GIVEN EXERCISE
Repeat the lines from the one containing "Where should I click to: Toggle the Safari" through the end, with "Clean text" swapped for "Auto format" and nothing else changed. Leave out the pictures.

** START OF DATA SUPPLIED **

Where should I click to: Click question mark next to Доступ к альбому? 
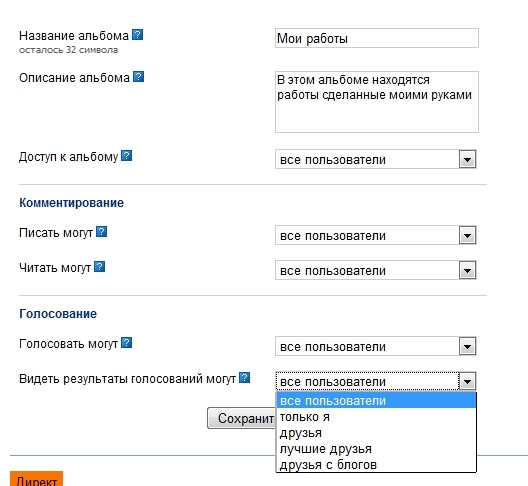(126, 156)
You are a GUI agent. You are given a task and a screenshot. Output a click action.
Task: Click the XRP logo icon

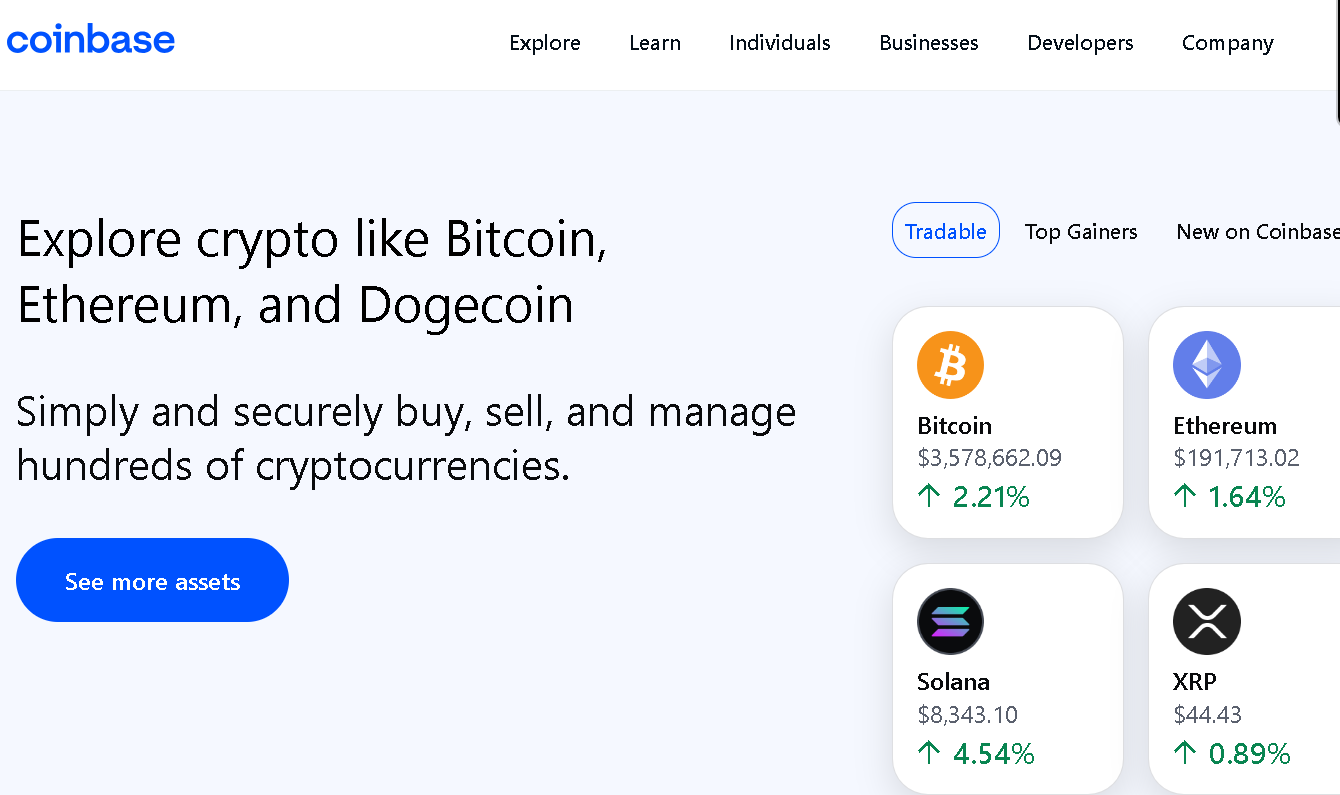pos(1207,621)
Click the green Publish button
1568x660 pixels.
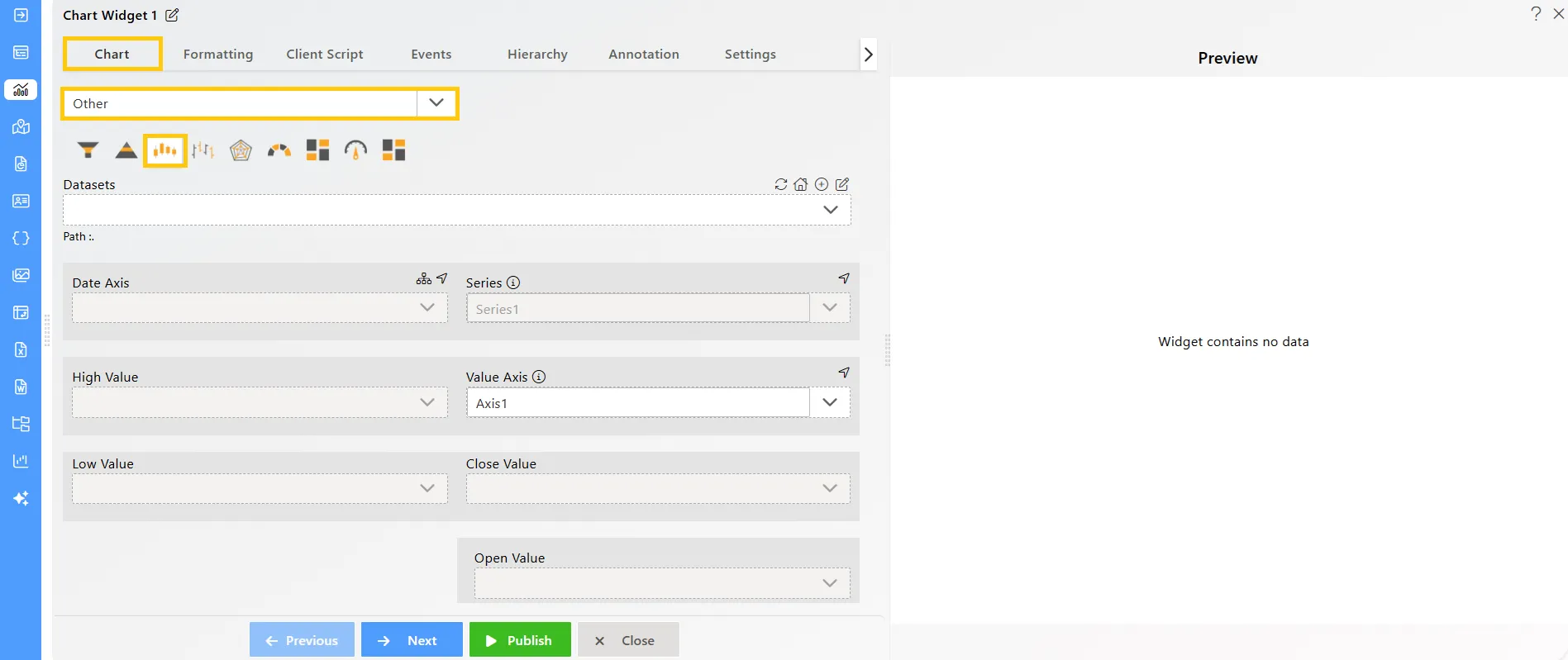point(520,640)
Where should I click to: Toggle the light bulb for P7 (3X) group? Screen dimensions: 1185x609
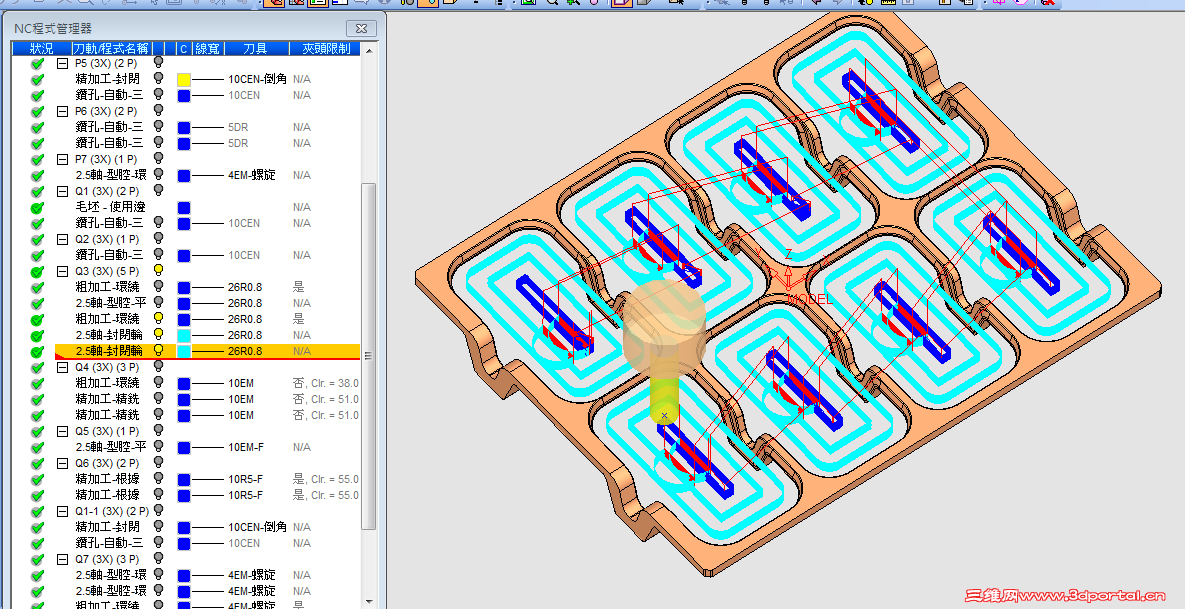158,158
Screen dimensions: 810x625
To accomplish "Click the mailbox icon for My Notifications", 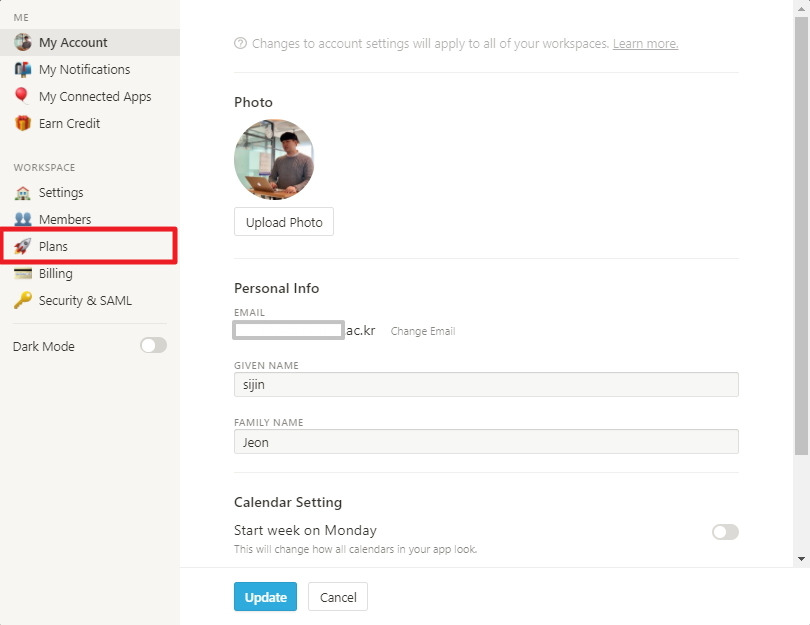I will (22, 69).
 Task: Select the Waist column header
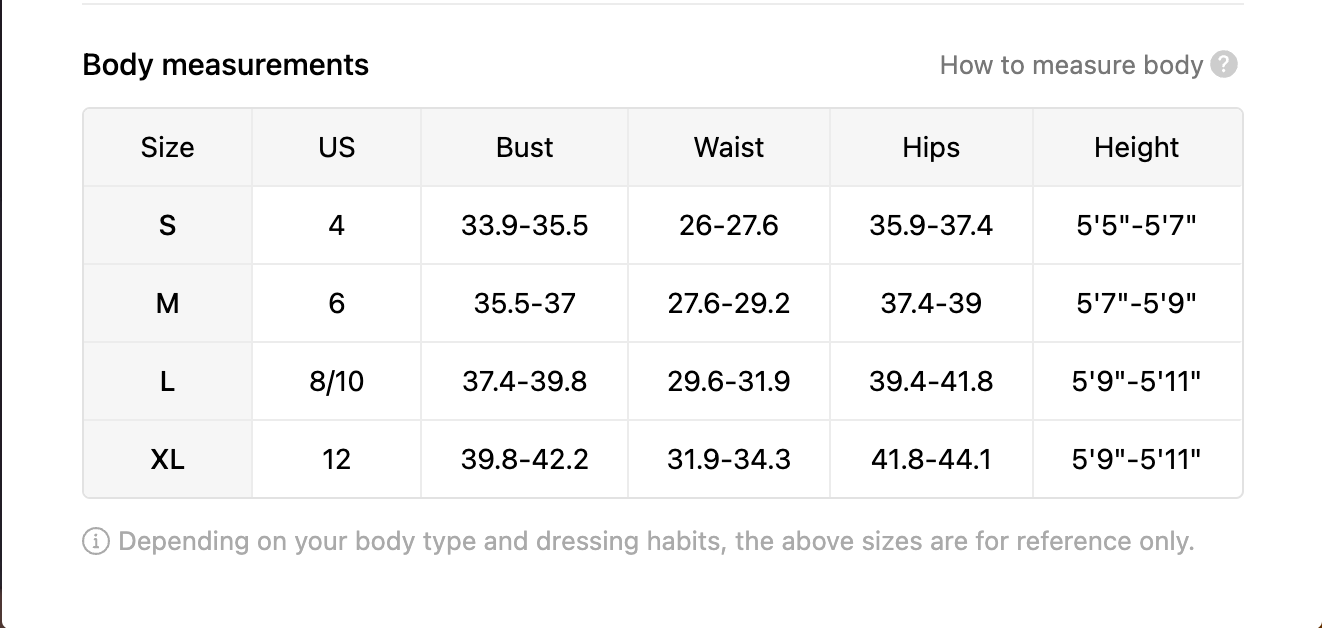pos(729,148)
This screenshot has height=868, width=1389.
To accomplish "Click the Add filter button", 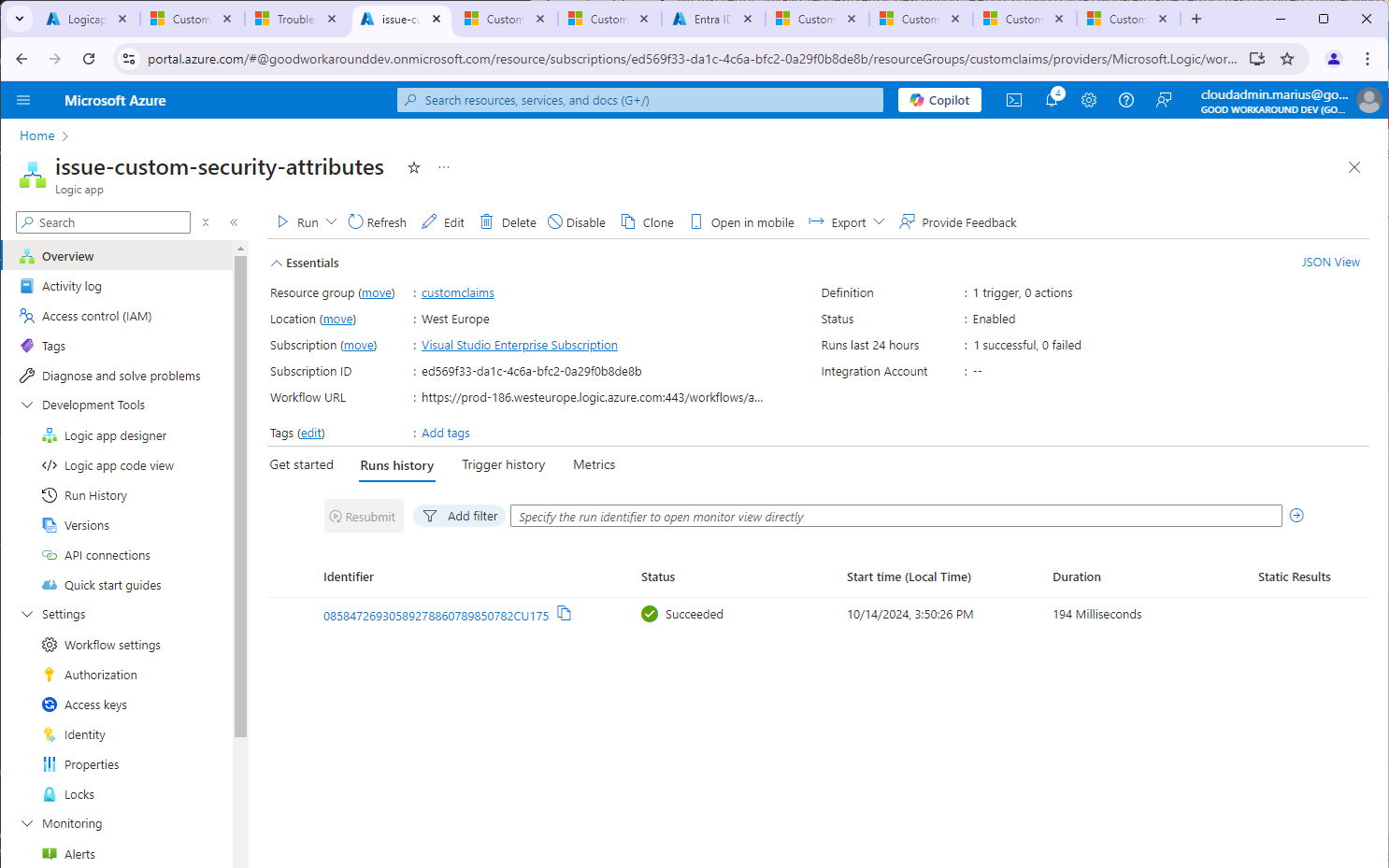I will [x=460, y=516].
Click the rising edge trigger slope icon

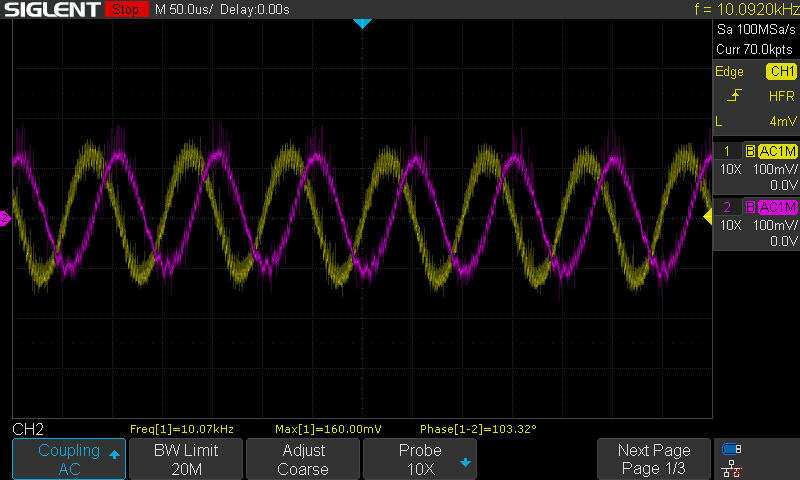(735, 96)
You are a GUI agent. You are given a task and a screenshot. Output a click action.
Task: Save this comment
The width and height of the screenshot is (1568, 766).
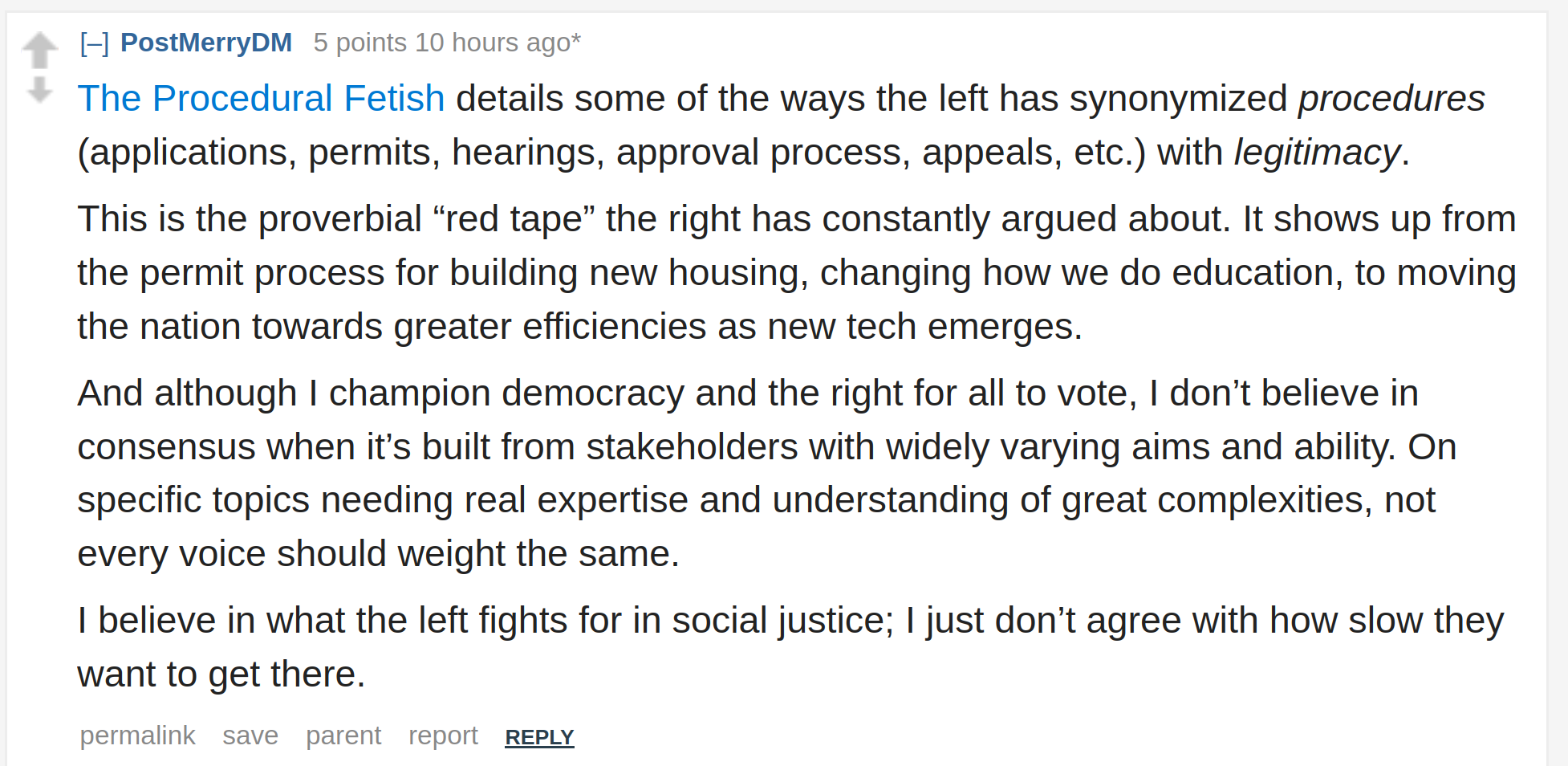[250, 735]
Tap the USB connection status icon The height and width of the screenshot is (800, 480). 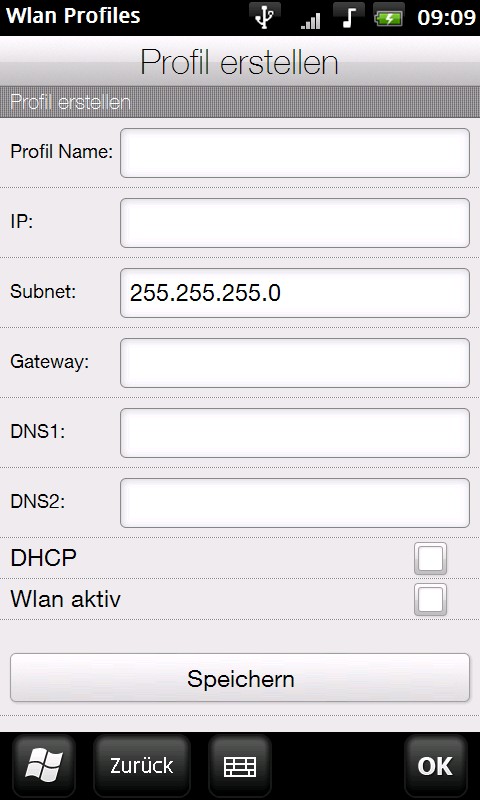click(265, 17)
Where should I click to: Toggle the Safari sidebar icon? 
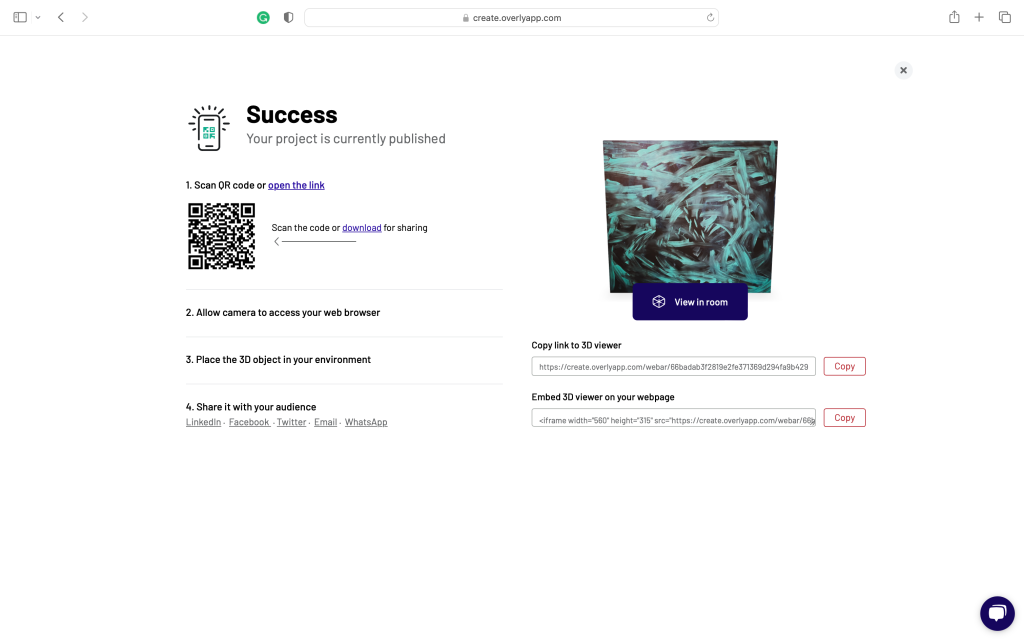point(18,17)
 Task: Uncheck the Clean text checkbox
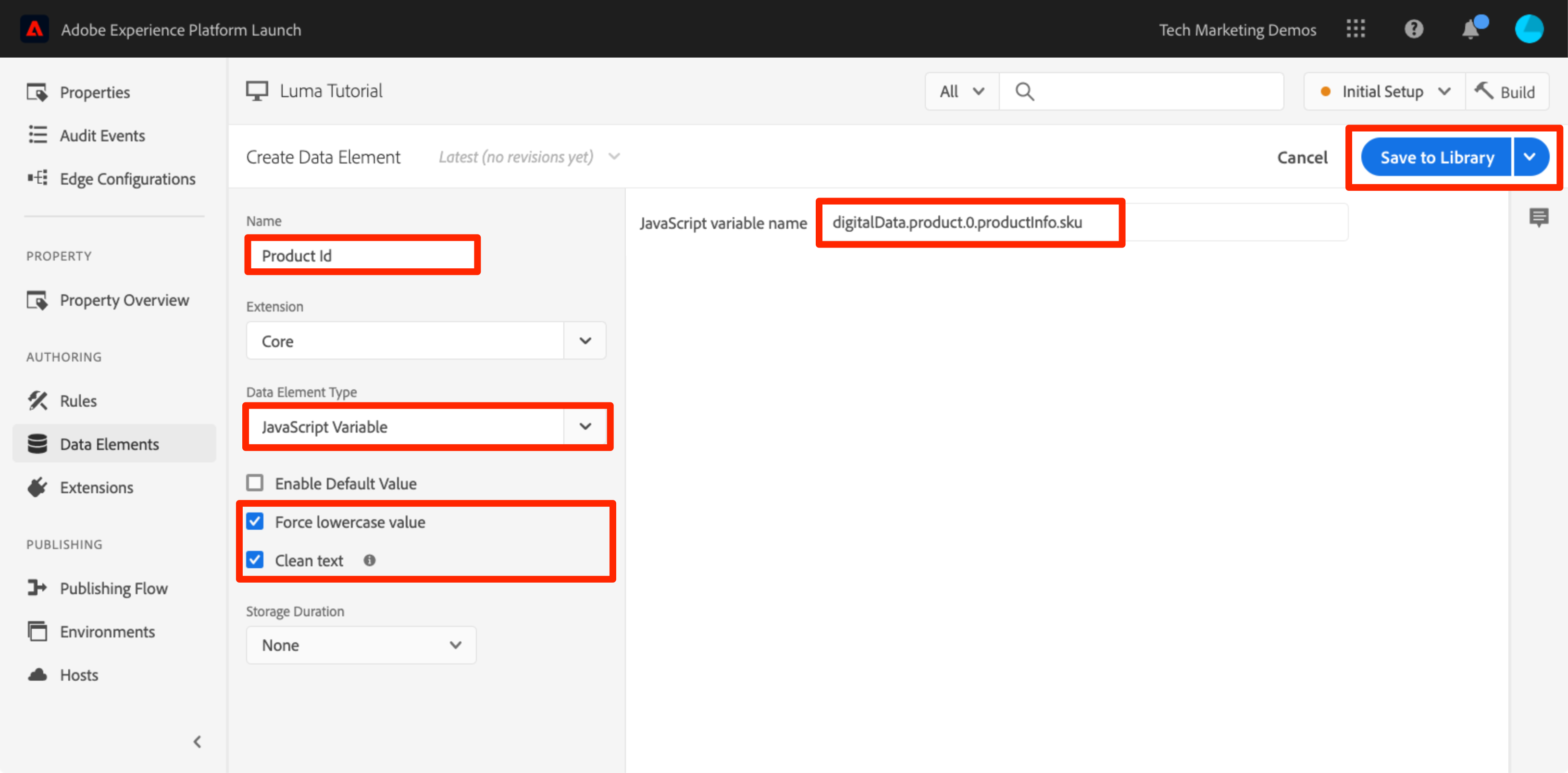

** END OF DATA SUPPLIED **

THE REPLY
Where should I click to: Toggle the Safari sidebar icon? 
point(18,17)
 Task: Uncheck the Auto format checkbox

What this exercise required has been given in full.